UnlearnShield: Shielding Forgotten Privacy against Unlearning Inversion
Lulu Xue 1, Shengshan Hu 1, Wei Lu 1, Ziqi Zhou 1, Yufei Song 1, Jianhong Cheng 1,2, Minghui Li 1, Yanjun Zhang 3, Leo Yu Zhang 4
1 Huazhong University of Science and Technology
2 Institute of Guizhou Aerospace Measuring and Testing Technology
Published on arXiv
2601.20325
Model Inversion Attack
OWASP ML Top 10 — ML03
Key Finding
Achieves a favorable trade-off among privacy protection against inversion attacks, model accuracy, and forgetting efficacy.
UnlearnShield
Novel technique introduced
Machine unlearning is an emerging technique that aims to remove the influence of specific data from trained models, thereby enhancing privacy protection. However, recent research has uncovered critical privacy vulnerabilities, showing that adversaries can exploit unlearning inversion to reconstruct data that was intended to be erased. Despite the severity of this threat, dedicated defenses remain lacking. To address this gap, we propose UnlearnShield, the first defense specifically tailored to counter unlearning inversion. UnlearnShield introduces directional perturbations in the cosine representation space and regulates them through a constraint module to jointly preserve model accuracy and forgetting efficacy, thereby reducing inversion risk while maintaining utility.
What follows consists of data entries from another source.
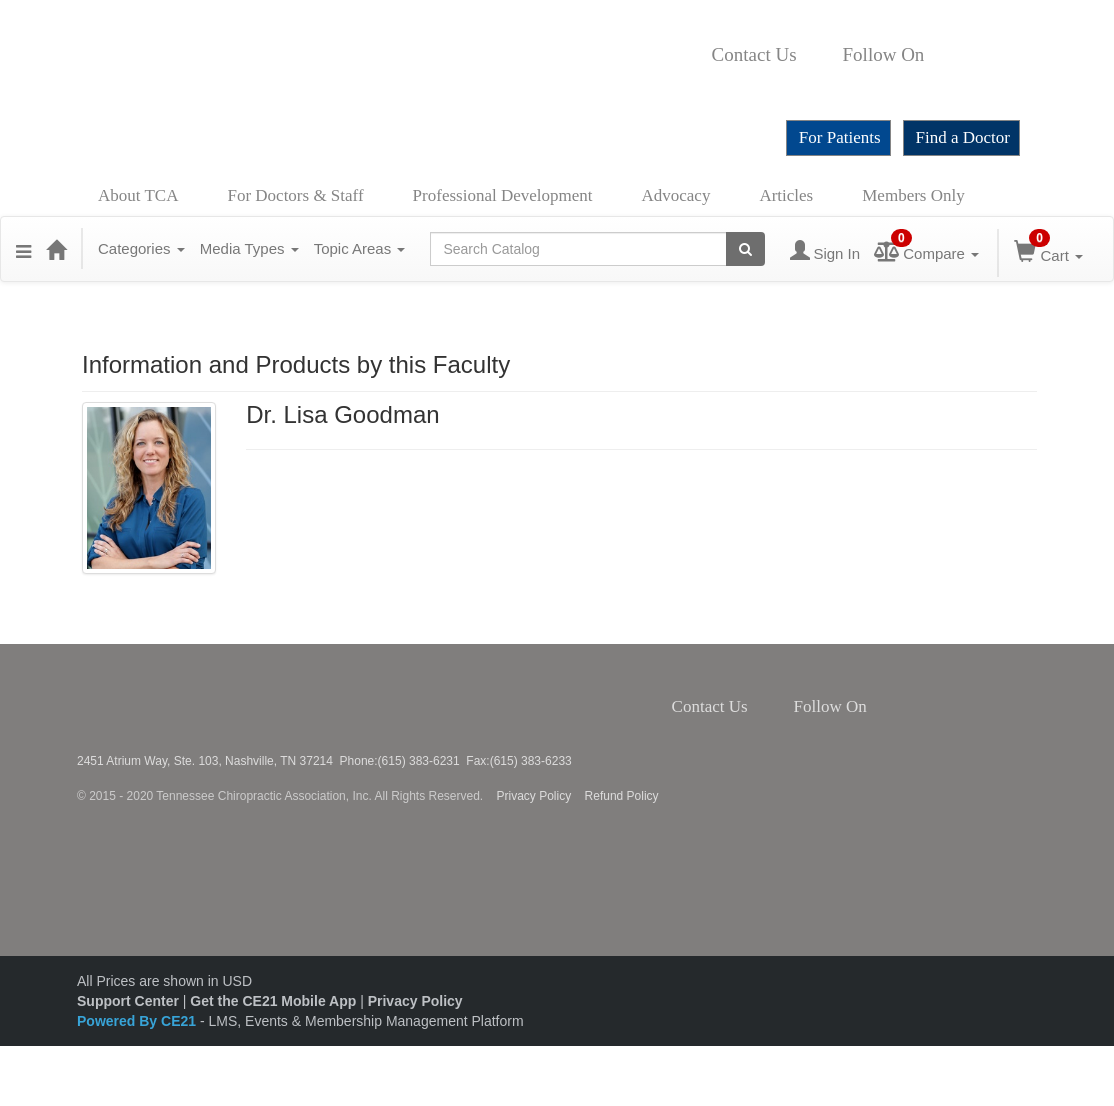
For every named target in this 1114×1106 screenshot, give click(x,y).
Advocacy (676, 195)
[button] (23, 249)
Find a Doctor (963, 137)
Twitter (957, 55)
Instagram (984, 55)
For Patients (840, 137)
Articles (786, 195)
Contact (813, 55)
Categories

Experiments demonstrate that it achieves a good trade-off among privacy protection, accuracy, and forgetting.
Key Contributions
- First defense specifically tailored to counter unlearning inversion attacks on machine-unlearned models
- Directional perturbations in cosine representation space that reduce reconstruction risk without degrading model accuracy or forgetting efficacy
- Constraint module that jointly balances privacy protection, model utility, and forgetting quality
🛡️ Threat Analysis
The threat model is an adversary exploiting unlearning inversion to reconstruct training data that was intentionally forgotten — a direct data reconstruction attack. UnlearnShield defends against this by introducing directional perturbations in the cosine representation space to reduce inversion risk while preserving model utility and forgetting efficacy.